# start of GIVEN TEXT
I can strongly recommend taking a flight over the delta from Maun, and personally would rather do that than the boat trip, particularly since you will be boating at Kasane. However, I would try and squeeze that in the previous afternoon, by leaving Kang early or if it's not too late in the planning stage rather staying over at Ghanzi rather than Kang.

We left Kaziikini (80km closer to third bridge from Maun) at around 7am, and only reached third bridge at 3pm. It can be done faster, but I wouldn't want to. The road from Maun to South Gate is mostly graded dirt, fairly corrugated but nothing too rough. From there to Third Bridge is tweespoor with numerous waterholes etc.

One thing I need to point out is that there are two types of water in the Moremi. The vast majority of the water is from rain that falls in the highlands of Angola, hundreds of km away, and this water takes around six months to reach the Moremi. In May, water levels will be on the rise but will not be at their maximum yet. The local rain is considerably less, but can make the roads slippery. You shouldn't have any serious issues unless you are towing very heavily though. Also, take the opportunity to talk to the rangers at South Gate about the recommended routes. Finally, the much-vaunted bridges. Important to realize that these are not really bridges in the normal sense of the word, but merely logs that lie on the ground, with supporting poles to keep them in place. So you are not going to plummet to your death. However these logs do rot fairly quickly, and then there can be gaps in the bridge, and more problematically the logs can jump up and get jammed in your undercarriage. If 1st and/or 2nd bridges look bad, there are bypasses through the water next to the bridge, just make sure of the depth on the line you want to take.
# end of GIVEN TEXT
--- PROBLEM 1 ---
Reproduce word for word the stretch of the records from the line containing "The image size is (771, 560)." through the line containing "The height and", leaving out the pictures.
The text and the records come from separate, unrelated sources.
# start of SOURCE DATA
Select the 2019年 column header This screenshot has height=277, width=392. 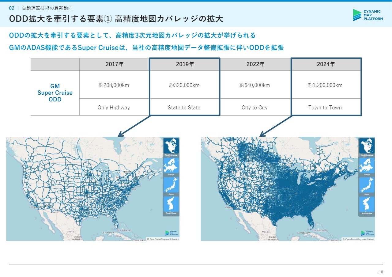tap(185, 64)
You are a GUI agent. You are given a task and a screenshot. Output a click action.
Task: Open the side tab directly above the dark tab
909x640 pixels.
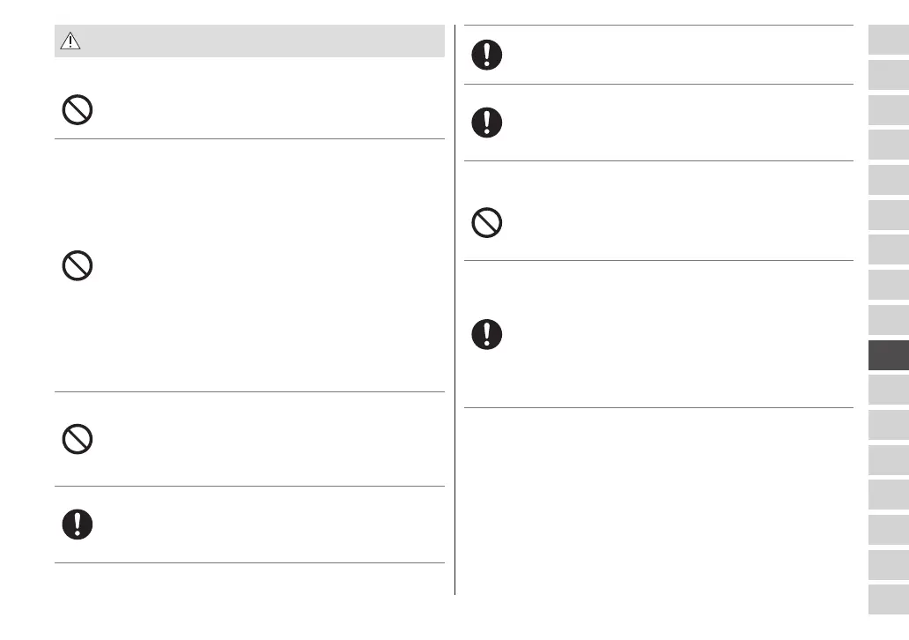(888, 319)
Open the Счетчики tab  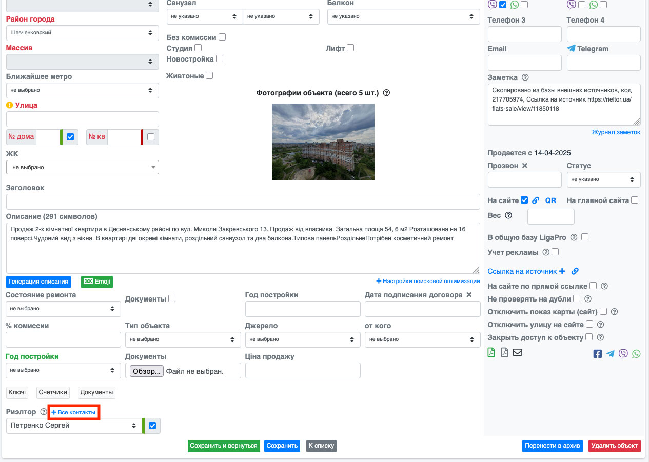tap(53, 392)
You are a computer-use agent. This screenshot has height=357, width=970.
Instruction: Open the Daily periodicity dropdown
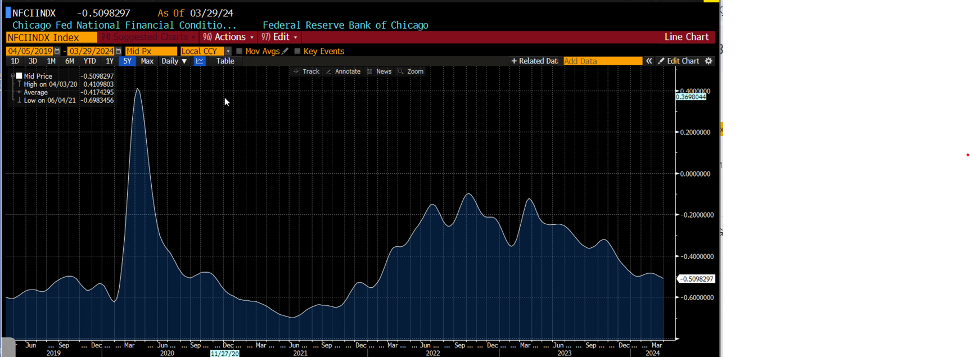[174, 61]
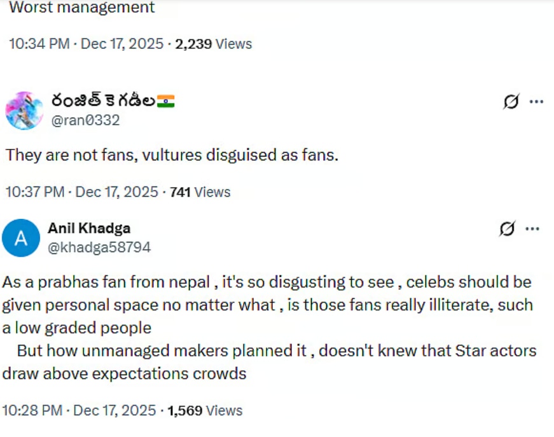This screenshot has height=437, width=554.
Task: Click the @khadga58794 handle
Action: click(x=99, y=247)
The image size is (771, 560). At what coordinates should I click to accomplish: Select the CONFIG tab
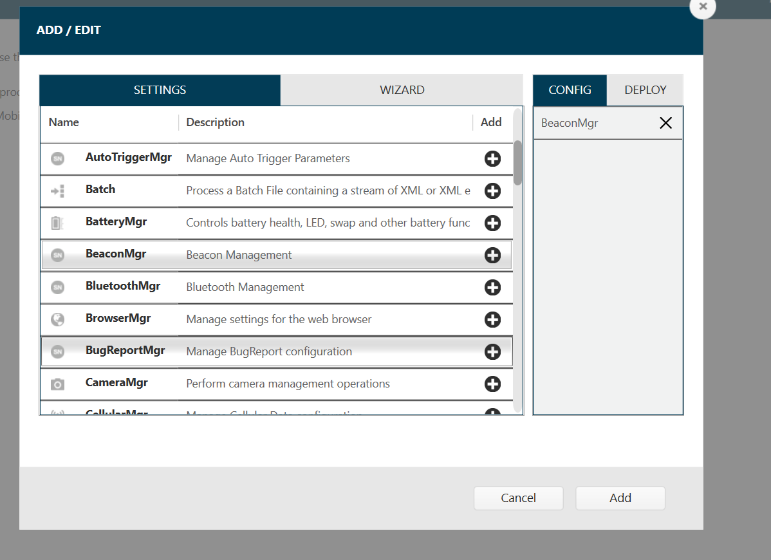[x=570, y=90]
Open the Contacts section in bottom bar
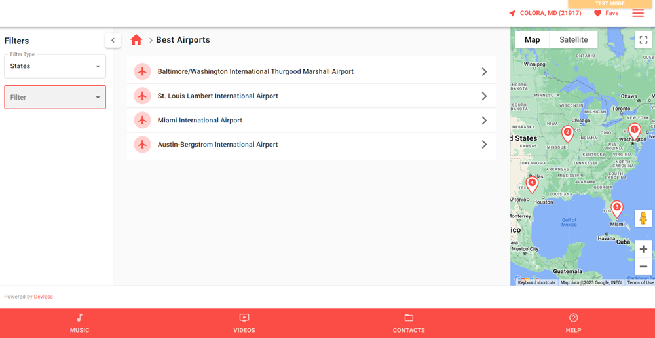The height and width of the screenshot is (338, 655). tap(409, 324)
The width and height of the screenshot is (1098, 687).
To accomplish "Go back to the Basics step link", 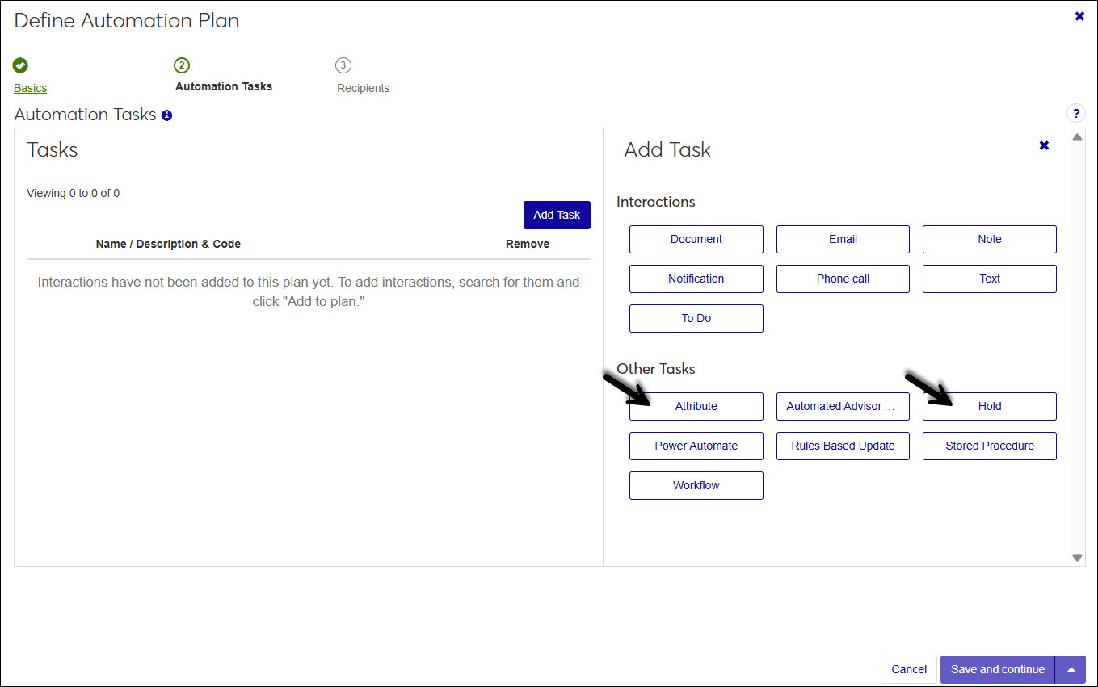I will click(x=31, y=88).
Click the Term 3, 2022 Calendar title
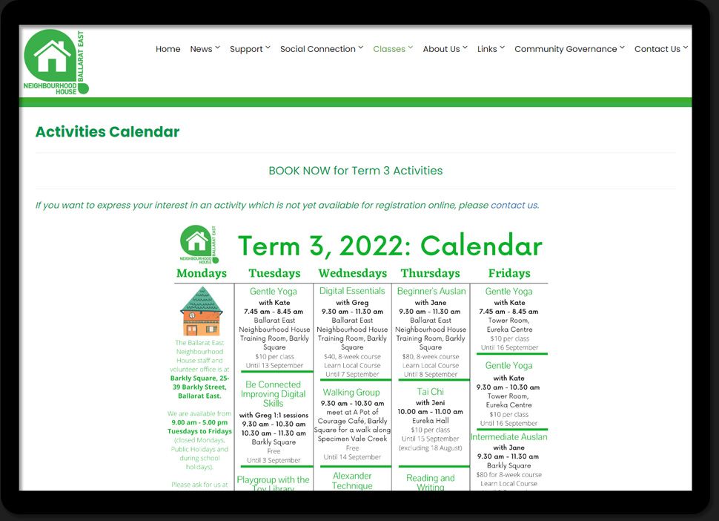This screenshot has width=719, height=521. (390, 246)
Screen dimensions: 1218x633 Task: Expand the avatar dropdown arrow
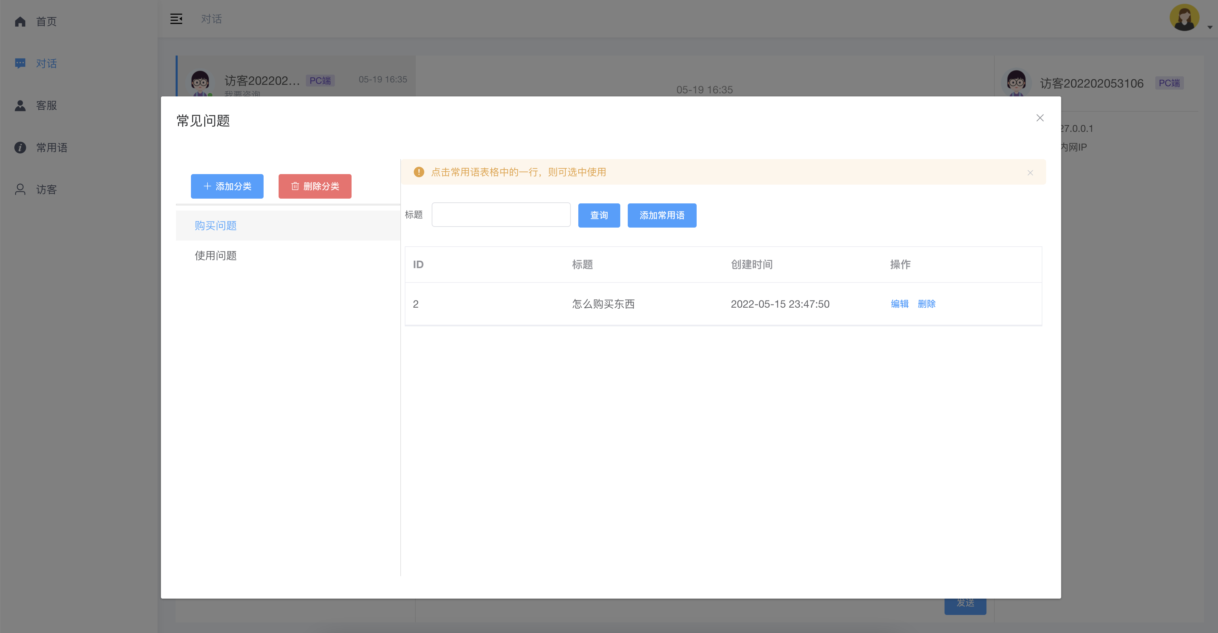coord(1209,27)
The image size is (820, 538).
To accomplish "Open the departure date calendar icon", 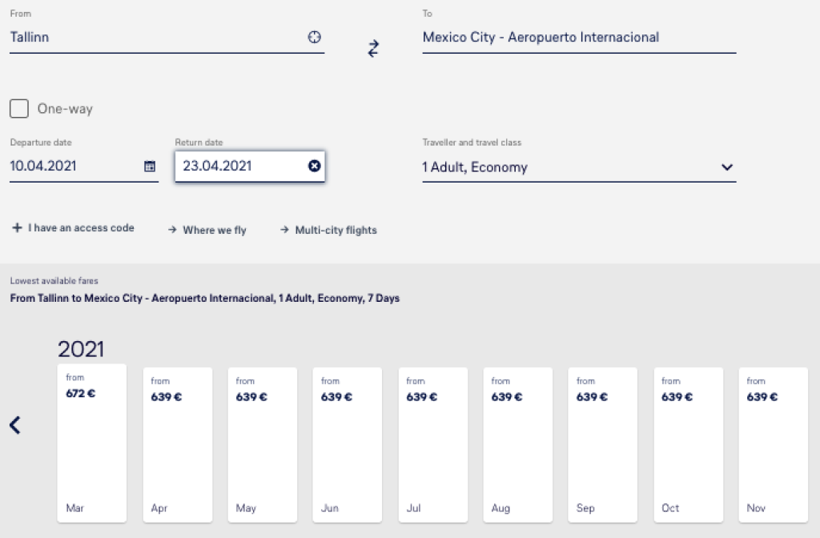I will tap(149, 167).
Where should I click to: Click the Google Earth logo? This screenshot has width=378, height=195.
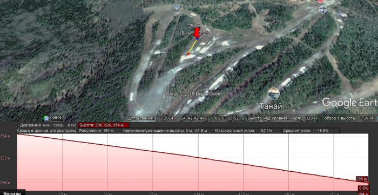coord(349,102)
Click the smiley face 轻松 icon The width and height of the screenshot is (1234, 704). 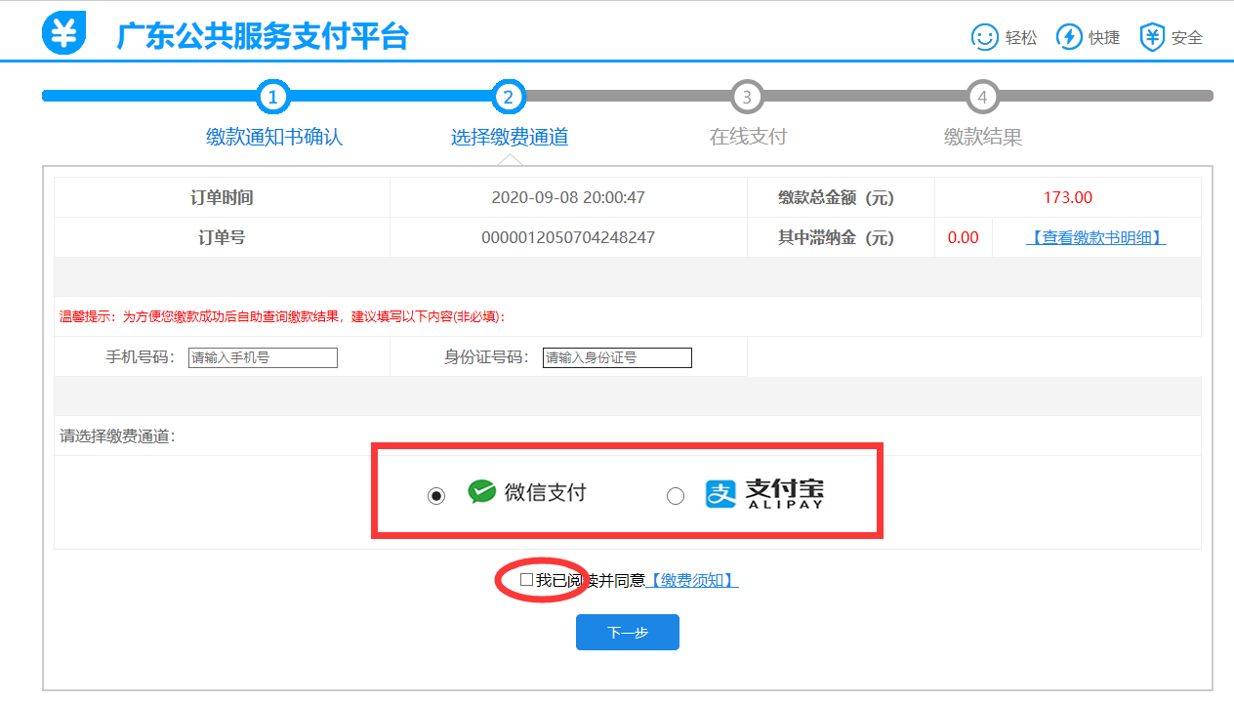click(x=984, y=38)
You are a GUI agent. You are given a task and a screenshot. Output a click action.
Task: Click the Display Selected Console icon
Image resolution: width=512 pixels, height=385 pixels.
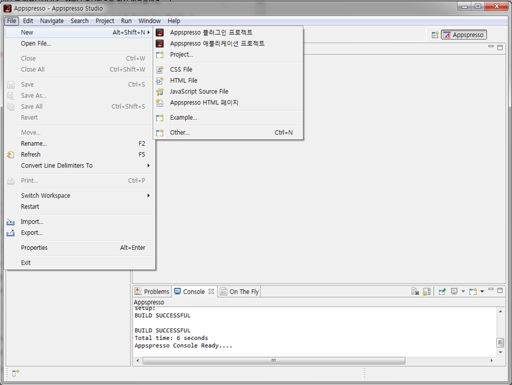click(455, 292)
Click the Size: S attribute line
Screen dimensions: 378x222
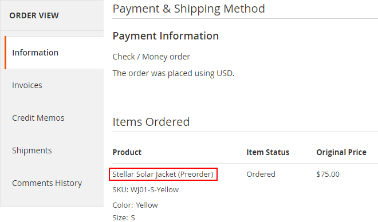coord(124,217)
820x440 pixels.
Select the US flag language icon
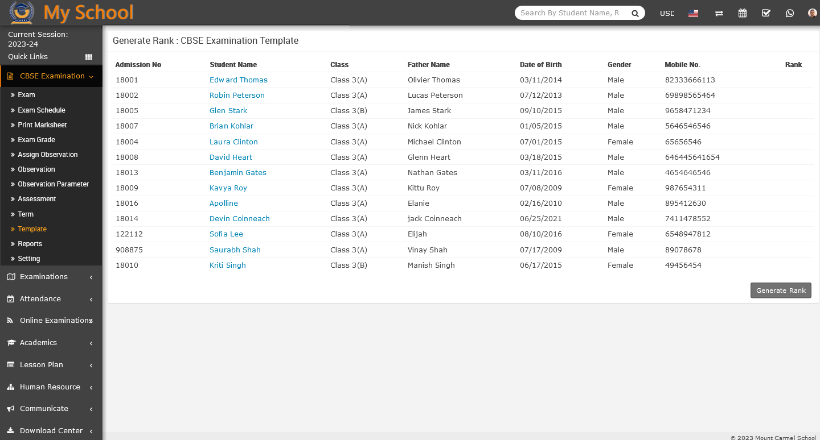[x=693, y=13]
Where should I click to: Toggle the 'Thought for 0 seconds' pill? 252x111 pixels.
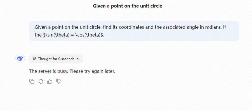[56, 59]
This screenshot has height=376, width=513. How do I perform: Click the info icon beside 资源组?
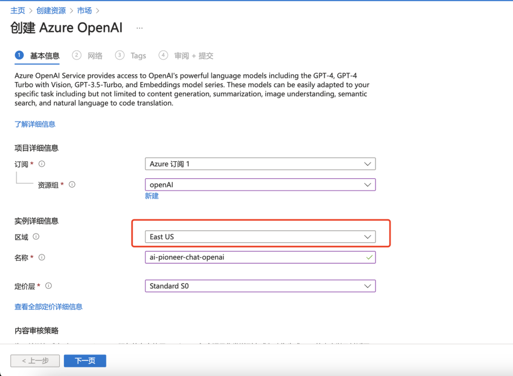tap(72, 185)
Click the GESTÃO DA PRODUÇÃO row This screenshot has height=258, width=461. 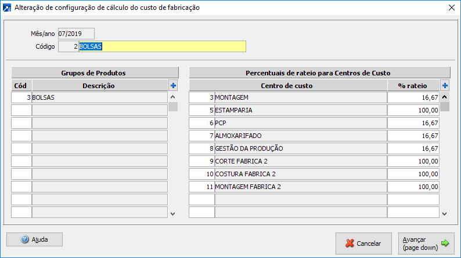click(301, 148)
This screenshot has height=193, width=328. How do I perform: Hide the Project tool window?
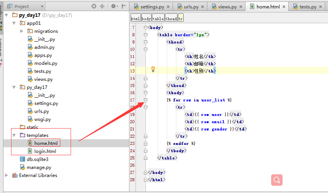point(124,6)
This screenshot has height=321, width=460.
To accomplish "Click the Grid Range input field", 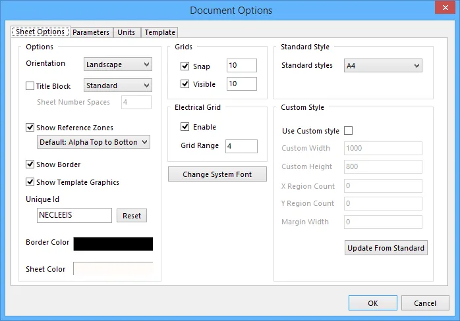I will (x=241, y=146).
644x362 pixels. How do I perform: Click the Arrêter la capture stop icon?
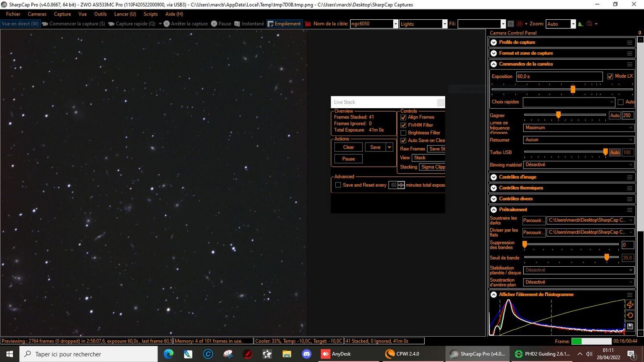point(167,24)
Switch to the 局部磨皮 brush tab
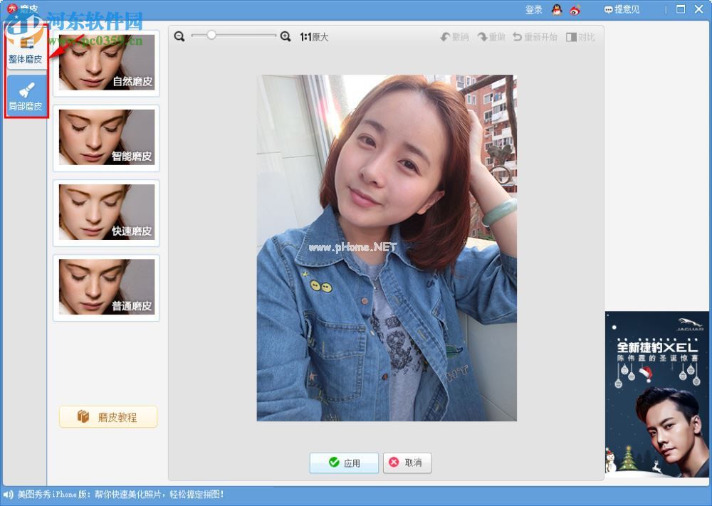 26,96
# end of SOURCE DATA
--- PROBLEM 2 ---
For each statement, answer yes or no according to the text on driving to Third Bridge in the Moremi, and quote the deciding words: (a) The road from Maun to South Gate is mostly graded dirt. (b) In May, water levels in the Moremi are at their maximum. (c) The bridges are logs lying on the ground, held in place by supporting poles.

--- WRITTEN SOLUTION 1 ---
The image size is (771, 560). At what coordinates should I click to accomplish: Select the CONFIG tab
[x=570, y=90]
Open the Contacts section in bottom bar
The height and width of the screenshot is (338, 655). tap(409, 324)

--- WRITTEN SOLUTION 2 ---
(a) Yes: "The road from Maun to South Gate is mostly graded dirt"
(b) No: "In May, water levels will be on the rise but will not be at their maximum yet."
(c) Yes: "merely logs that lie on the ground, with supporting poles to keep them in place"